■ SHORT TASK: From the entries below, extract each line that contains the string "Instruction". Letter case matters.

■ PROVIDED MATERIAL:
— start —

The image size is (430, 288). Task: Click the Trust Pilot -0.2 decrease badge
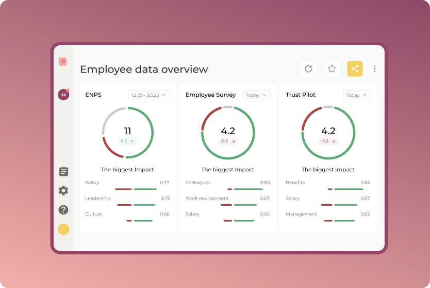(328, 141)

— end —
— start —

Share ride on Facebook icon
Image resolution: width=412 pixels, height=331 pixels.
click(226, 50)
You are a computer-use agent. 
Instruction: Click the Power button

— end —
— start —

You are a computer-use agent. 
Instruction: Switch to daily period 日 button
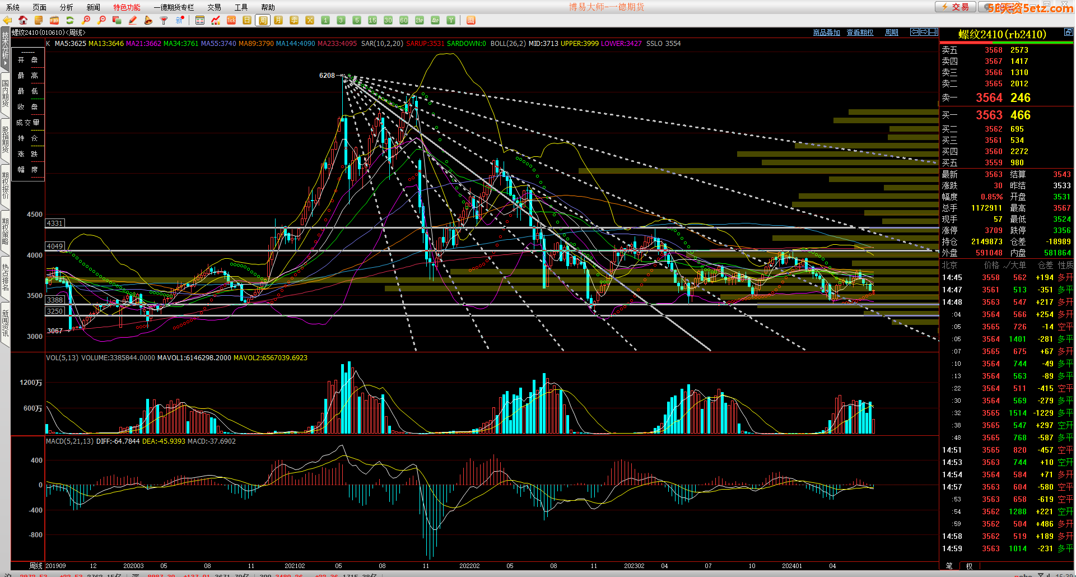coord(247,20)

— end —

■ FULL ANSWER:
Instruction: Click the Power button
Instruction: Switch to daily period 日 button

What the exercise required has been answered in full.